[Saved data entries]
<<<<
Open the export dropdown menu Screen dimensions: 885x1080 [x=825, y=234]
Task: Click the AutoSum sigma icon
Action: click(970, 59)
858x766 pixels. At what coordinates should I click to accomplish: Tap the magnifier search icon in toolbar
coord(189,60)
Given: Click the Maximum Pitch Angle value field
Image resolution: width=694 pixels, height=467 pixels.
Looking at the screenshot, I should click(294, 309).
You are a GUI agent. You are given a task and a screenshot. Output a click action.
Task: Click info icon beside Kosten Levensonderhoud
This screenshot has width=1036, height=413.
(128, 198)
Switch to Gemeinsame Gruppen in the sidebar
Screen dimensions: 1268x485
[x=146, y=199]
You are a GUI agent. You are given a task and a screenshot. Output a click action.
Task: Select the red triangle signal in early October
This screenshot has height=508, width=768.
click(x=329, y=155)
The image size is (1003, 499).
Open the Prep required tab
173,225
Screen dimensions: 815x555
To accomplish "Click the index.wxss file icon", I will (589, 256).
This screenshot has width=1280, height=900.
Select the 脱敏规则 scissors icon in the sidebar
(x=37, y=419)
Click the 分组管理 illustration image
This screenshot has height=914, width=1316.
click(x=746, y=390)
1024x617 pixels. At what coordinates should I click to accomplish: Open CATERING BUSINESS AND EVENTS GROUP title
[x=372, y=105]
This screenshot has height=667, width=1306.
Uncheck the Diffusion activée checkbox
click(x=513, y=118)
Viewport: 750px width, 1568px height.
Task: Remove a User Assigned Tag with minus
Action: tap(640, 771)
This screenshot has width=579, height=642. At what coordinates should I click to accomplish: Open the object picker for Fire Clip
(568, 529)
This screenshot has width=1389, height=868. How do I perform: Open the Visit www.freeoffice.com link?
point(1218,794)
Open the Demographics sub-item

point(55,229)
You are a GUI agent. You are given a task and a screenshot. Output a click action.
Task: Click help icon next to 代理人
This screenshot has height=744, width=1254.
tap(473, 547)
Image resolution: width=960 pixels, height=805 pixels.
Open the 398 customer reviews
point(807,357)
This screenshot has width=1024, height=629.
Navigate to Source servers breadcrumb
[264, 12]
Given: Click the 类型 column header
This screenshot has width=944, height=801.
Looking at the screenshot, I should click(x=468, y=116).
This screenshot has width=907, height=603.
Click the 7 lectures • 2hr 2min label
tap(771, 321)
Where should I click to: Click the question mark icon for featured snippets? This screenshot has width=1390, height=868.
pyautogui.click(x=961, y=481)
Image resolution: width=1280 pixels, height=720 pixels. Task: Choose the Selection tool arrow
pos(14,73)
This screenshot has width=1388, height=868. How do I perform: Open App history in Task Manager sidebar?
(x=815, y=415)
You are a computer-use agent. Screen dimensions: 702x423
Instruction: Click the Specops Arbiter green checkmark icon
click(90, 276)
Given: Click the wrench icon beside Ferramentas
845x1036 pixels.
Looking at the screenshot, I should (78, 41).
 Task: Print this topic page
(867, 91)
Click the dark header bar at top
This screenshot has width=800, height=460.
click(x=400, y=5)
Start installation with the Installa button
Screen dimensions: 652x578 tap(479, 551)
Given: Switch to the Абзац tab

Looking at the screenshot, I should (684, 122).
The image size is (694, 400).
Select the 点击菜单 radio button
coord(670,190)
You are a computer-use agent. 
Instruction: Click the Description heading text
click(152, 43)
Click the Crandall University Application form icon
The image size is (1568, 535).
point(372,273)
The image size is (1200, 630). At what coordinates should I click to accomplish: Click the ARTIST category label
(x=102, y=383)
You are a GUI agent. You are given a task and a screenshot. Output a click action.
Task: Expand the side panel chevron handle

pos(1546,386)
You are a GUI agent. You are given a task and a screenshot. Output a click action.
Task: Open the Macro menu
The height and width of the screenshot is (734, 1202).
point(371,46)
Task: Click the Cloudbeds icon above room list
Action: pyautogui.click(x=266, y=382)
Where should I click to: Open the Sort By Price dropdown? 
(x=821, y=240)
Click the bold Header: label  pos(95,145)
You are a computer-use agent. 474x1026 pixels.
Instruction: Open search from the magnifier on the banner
>>>>
◆ DIRECTIONS ◆
Please make an exact copy of the lines above from the line with "858x766 pixels. At" through the line with "Screen dimensions: 815x555", both ends included.

◆ WRITTEN SOLUTION ◆
858x766 pixels. At what coordinates should I click to accomplish: Tap the magnifier search icon in toolbar
coord(189,60)
Given: Click the Maximum Pitch Angle value field
Image resolution: width=694 pixels, height=467 pixels.
Looking at the screenshot, I should click(294, 309).
You are a GUI agent. You are given a task and a screenshot. Output a click action.
Task: Click info icon beside Kosten Levensonderhoud
This screenshot has width=1036, height=413.
(128, 198)
Switch to Gemeinsame Gruppen in the sidebar
Screen dimensions: 1268x485
[x=146, y=199]
You are a GUI agent. You are given a task and a screenshot. Output a click action.
Task: Select the red triangle signal in early October
This screenshot has height=508, width=768.
click(x=329, y=155)
The image size is (1003, 499).
Open the Prep required tab
173,225
Screen dimensions: 815x555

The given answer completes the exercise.